Content starts

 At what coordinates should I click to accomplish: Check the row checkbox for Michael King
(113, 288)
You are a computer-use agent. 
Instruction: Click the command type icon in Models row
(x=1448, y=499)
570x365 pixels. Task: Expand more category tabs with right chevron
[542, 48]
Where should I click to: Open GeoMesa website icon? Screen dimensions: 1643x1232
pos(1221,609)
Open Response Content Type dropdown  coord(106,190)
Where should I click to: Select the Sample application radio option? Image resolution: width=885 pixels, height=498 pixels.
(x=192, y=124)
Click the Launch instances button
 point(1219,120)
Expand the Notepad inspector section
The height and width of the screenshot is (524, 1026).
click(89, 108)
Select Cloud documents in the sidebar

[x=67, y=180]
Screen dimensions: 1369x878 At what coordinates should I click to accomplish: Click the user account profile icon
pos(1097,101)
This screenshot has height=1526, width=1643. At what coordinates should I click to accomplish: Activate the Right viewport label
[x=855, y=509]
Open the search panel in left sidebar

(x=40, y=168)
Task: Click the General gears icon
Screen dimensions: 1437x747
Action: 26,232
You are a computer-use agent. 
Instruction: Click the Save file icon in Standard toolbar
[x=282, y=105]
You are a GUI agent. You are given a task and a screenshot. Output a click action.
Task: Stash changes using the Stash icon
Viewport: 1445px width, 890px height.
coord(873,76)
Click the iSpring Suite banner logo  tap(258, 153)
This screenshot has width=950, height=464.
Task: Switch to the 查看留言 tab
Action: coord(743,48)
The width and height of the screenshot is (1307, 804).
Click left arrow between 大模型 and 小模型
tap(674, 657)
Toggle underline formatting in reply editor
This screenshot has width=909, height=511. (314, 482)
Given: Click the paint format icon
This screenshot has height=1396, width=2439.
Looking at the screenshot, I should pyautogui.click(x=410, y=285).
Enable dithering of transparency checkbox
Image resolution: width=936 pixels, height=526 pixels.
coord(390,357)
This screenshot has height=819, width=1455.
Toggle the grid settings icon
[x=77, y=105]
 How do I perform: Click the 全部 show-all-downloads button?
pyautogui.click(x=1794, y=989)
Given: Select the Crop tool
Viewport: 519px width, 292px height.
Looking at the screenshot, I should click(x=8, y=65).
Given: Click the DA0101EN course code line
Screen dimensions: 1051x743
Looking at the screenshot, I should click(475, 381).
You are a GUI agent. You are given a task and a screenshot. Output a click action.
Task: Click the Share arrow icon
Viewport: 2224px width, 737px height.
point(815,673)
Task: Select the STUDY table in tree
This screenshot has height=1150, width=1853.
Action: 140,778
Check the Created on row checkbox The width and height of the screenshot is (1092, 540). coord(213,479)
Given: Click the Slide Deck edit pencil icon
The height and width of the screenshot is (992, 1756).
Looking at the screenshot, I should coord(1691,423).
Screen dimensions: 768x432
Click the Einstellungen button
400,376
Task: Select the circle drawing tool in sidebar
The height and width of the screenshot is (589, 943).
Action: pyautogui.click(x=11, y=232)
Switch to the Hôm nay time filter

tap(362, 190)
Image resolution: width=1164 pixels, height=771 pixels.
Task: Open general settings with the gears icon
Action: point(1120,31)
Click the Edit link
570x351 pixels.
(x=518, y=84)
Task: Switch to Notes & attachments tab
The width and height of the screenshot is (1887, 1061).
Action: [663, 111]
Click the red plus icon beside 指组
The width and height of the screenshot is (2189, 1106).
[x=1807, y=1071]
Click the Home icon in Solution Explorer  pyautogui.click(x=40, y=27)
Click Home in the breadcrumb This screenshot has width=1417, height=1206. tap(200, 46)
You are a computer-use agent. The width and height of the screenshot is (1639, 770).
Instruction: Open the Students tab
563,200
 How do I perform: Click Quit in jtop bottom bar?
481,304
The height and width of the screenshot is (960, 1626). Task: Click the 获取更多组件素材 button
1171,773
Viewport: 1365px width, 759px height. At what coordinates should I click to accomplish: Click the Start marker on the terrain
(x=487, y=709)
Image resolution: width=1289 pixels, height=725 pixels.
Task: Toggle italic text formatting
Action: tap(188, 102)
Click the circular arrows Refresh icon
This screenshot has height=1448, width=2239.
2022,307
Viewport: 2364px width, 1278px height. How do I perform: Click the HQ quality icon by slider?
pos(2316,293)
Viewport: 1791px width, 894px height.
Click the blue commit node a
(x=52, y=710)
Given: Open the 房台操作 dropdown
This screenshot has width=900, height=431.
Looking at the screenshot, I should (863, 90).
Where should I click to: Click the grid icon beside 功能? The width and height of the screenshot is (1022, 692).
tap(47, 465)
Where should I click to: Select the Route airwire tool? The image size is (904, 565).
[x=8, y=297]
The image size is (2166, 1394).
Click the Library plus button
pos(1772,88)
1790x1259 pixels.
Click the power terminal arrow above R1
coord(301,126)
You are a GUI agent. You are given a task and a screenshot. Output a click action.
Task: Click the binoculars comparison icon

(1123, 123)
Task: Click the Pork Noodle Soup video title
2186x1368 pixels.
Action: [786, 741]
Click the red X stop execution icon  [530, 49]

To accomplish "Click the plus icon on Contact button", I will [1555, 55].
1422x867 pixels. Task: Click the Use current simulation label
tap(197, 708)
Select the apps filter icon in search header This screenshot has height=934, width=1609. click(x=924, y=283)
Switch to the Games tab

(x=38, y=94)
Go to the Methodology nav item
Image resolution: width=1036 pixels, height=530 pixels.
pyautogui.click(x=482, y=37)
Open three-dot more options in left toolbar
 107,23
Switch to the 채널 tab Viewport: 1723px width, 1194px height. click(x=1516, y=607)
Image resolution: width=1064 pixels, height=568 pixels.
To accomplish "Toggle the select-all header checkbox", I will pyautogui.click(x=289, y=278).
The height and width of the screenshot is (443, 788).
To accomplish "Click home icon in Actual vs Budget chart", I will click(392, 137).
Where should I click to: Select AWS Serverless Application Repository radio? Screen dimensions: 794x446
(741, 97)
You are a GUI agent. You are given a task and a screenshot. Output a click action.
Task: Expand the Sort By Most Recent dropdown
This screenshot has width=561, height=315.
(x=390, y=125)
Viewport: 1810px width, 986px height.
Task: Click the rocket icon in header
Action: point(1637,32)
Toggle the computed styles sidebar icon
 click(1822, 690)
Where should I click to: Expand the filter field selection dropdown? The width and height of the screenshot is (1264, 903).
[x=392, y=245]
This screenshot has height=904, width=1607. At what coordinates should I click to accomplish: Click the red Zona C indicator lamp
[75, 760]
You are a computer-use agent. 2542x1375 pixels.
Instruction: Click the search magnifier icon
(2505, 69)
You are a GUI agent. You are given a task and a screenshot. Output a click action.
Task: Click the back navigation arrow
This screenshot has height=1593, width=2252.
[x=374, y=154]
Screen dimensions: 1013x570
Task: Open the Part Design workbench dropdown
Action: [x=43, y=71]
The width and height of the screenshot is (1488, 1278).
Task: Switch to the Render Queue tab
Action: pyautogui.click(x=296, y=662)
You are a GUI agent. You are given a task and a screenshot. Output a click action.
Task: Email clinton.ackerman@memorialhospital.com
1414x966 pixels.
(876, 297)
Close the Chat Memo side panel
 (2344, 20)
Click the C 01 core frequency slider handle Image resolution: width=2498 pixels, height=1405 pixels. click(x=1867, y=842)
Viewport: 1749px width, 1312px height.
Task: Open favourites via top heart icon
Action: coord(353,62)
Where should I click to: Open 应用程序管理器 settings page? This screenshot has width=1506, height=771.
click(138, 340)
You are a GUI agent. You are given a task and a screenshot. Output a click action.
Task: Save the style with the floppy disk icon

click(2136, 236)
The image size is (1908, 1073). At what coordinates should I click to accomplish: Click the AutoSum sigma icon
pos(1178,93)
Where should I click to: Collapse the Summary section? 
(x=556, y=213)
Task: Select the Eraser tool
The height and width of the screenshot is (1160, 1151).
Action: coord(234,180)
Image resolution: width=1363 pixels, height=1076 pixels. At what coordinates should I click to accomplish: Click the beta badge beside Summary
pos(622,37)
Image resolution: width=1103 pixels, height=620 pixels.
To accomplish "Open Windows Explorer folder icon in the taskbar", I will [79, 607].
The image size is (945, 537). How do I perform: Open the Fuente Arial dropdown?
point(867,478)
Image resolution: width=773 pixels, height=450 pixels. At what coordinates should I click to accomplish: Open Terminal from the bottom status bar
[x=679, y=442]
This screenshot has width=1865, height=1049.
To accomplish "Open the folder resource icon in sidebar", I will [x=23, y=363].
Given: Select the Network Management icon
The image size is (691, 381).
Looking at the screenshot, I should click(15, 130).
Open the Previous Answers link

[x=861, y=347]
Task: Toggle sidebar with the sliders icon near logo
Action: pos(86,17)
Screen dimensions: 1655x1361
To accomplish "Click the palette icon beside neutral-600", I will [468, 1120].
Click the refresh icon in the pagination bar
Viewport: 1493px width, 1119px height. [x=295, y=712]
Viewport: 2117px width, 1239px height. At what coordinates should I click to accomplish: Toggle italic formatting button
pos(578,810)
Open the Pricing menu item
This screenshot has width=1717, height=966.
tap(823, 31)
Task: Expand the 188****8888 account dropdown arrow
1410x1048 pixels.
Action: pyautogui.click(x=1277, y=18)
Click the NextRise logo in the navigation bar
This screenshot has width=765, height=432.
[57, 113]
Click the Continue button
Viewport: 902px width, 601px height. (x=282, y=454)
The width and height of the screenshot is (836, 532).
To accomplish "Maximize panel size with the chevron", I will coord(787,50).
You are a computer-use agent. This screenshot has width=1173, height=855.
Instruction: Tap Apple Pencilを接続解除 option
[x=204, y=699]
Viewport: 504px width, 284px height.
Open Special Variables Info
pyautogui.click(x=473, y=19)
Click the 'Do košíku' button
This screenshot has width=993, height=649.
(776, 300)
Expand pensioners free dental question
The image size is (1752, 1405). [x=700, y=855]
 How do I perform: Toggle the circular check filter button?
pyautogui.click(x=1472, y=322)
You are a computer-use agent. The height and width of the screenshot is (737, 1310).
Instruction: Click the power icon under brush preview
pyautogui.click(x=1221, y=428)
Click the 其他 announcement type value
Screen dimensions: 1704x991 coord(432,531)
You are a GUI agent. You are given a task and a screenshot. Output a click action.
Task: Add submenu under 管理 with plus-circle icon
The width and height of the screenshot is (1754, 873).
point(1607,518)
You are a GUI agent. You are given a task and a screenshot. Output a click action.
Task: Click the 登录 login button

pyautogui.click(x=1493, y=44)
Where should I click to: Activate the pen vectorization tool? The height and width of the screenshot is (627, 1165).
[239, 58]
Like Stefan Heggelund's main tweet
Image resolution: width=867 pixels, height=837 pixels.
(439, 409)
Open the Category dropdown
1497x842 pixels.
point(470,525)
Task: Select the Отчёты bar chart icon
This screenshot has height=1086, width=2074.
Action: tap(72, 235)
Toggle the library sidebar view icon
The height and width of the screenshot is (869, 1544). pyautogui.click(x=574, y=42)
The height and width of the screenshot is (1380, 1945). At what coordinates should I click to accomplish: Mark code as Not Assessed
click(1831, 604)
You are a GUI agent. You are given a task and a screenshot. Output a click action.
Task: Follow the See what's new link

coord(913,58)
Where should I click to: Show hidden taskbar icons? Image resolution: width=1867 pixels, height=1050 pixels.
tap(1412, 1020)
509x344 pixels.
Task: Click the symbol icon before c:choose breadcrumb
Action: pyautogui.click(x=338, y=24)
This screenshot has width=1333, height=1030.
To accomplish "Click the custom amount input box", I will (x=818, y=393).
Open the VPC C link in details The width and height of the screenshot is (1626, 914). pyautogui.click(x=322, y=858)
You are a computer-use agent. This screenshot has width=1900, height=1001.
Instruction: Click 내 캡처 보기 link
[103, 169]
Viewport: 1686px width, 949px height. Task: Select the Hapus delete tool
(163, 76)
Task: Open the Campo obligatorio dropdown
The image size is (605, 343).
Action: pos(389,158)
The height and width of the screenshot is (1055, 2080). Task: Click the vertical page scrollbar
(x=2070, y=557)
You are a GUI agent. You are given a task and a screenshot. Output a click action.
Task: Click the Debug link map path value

Content ends

*WHAT TO DO*
Using the entries above, extract exactly the span from the line with "Where should I click to: Open 应用程序管理器" to the line with "Screen dimensions: 1655x1361", both lines included; leave out everything else.

*RESPONSE TO THIS EXERCISE*
Where should I click to: Open 应用程序管理器 settings page? This screenshot has width=1506, height=771.
click(138, 340)
You are a GUI agent. You are given a task and a screenshot. Output a click action.
Task: Save the style with the floppy disk icon

click(2136, 236)
The image size is (1908, 1073). At what coordinates should I click to accomplish: Click the AutoSum sigma icon
pos(1178,93)
Where should I click to: Collapse the Summary section? 
(x=556, y=213)
Task: Select the Eraser tool
The height and width of the screenshot is (1160, 1151).
Action: coord(234,180)
Image resolution: width=1363 pixels, height=1076 pixels. At what coordinates should I click to accomplish: Click the beta badge beside Summary
pos(622,37)
Image resolution: width=1103 pixels, height=620 pixels.
To accomplish "Open Windows Explorer folder icon in the taskbar", I will [79, 607].
The image size is (945, 537). How do I perform: Open the Fuente Arial dropdown?
point(867,478)
Image resolution: width=773 pixels, height=450 pixels. At what coordinates should I click to accomplish: Open Terminal from the bottom status bar
[x=679, y=442]
This screenshot has width=1865, height=1049.
To accomplish "Open the folder resource icon in sidebar", I will [x=23, y=363].
Given: Select the Network Management icon
The image size is (691, 381).
Looking at the screenshot, I should click(15, 130).
Open the Previous Answers link

[x=861, y=347]
Task: Toggle sidebar with the sliders icon near logo
Action: pos(86,17)
Screen dimensions: 1655x1361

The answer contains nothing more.